Assim como os pássaros nasceram para voar e a PM para bater, conspiradores nasceram para conspirar. Se Michel Temer faz o que faz agora, em plena luz do dia, o que o impediria de trair seus novos aliados do golpe?

Eduardo Cunha será preso cedo ou tarde, mas conta com o compadre Michel na presidência. O ex-vice decorativo adquiriu uma desenvoltura invejável. Além da pregação ininterrupta  da necessidade de um governo de “união nacional” — sob sua tutela —, Temer tem conversado com governadores que são contra o impeachment.

Na sexta, 11, deu uma palestra no IDP (Instituto de Direito Público), em São Paulo, com Gilmar Mendes. Falou que “as forças motrizes do desenvolvimento decorrem da conjugação do capital e do trabalho. Se estiverem harmonizados, colaboram com o país e com o governo, por isso toda iniciativa governamental deve priorizar a iniciativa privada”. Mencionou, ainda, a esperança de instaurar o que chamou de “semiparlamentarismo”.

Gilmar o elogiou: “Temer é um excelente nome para as funções que exerce. Seria um ótimo presidente do Brasil.”

O PSDB fechou questão a favor do impeachment numa reunião com a presença de FHC. José Serra virou articulador político de olho num ministério, Geraldo Alckmin abandonou a costumeira cautela, Aécio parece ter sossegado o facho com relação à convocação de novas eleições em 2016.

O acordo dos tucanos em torno de Temer envolve seu compromisso de conduzir o país até 2018 e, chegando lá, entregar a encomenda e ir para casa.

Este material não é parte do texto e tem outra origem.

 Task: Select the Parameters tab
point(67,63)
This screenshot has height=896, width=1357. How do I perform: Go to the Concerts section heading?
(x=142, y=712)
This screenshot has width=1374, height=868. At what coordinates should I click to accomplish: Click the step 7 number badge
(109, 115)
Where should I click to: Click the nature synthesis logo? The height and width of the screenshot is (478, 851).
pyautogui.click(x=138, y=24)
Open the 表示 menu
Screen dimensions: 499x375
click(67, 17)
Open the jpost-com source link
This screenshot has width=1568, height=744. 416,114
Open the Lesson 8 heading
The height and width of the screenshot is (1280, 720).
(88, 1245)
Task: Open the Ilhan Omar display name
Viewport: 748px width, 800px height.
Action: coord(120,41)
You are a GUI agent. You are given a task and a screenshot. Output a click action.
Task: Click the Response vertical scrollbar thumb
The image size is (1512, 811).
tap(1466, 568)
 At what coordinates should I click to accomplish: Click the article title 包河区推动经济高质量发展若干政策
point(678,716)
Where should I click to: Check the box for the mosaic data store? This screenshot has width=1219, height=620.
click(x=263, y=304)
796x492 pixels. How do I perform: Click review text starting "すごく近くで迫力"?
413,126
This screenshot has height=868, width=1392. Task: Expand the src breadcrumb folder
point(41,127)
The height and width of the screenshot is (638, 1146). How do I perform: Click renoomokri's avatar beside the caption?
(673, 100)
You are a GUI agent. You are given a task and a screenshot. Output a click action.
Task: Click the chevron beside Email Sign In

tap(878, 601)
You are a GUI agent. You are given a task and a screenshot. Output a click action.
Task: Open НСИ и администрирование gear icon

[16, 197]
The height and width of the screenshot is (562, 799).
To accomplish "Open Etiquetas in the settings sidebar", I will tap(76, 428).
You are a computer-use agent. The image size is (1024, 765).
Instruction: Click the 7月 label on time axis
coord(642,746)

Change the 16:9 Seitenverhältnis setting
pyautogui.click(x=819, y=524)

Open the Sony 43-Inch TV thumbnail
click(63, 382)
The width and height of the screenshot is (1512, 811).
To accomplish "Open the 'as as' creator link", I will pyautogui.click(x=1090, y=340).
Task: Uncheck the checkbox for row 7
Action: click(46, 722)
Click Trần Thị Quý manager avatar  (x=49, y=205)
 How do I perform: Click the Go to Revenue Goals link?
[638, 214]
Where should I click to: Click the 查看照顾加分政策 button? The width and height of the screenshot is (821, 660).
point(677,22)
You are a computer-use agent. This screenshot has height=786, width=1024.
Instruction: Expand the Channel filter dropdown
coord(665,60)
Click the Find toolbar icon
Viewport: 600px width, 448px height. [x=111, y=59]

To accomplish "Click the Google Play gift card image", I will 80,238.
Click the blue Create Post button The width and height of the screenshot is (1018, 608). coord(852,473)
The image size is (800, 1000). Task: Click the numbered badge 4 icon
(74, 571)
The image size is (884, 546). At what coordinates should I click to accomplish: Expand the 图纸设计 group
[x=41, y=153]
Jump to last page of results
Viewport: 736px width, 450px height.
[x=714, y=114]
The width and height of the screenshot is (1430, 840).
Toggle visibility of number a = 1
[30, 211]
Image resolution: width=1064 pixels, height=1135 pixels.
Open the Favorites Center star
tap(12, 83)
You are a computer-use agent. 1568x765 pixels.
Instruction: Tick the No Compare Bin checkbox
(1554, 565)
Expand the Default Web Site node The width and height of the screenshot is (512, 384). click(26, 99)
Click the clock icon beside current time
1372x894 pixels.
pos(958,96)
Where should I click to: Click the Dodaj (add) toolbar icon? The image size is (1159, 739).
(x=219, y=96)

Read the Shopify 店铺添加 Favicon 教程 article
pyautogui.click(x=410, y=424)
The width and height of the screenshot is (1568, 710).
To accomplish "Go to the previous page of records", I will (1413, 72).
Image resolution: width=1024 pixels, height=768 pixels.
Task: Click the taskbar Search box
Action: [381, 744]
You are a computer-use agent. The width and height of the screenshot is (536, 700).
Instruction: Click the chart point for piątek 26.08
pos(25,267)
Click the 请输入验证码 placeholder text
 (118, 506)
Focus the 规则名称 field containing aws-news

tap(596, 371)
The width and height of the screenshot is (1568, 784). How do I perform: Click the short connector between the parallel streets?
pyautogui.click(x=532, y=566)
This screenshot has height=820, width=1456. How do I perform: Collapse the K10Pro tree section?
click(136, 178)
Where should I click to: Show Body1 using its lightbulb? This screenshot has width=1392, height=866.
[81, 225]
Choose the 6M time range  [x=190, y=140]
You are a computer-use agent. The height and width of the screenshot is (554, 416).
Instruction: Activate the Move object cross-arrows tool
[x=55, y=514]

Ainda que Temer esteja prometendo isso e seja conveniente ao pessoal acreditar, ficou mais clara do que nunca sua índole. Depois das cenas absurdas a que estamos assistindo de iniquidade institucional, seus colegas jamais poderão se surpreender quando MT mudar de ideia daqui a três anos e se candidatar.

O PMDB tem planos, Temer tem 75 anos e está com sangue nos olhos. “Se é verdade que as conspirações são, por vezes, montadas por pessoas de espírito, são, contudo, executadas por animais ferozes”, disse o escritor francês Antoine de Rivarol.

Estamos cercados de animais ferozes loucos para se devorar uns aos outros, e o chefe da matilha é autor de cartas constrangedoras e autovazáveis.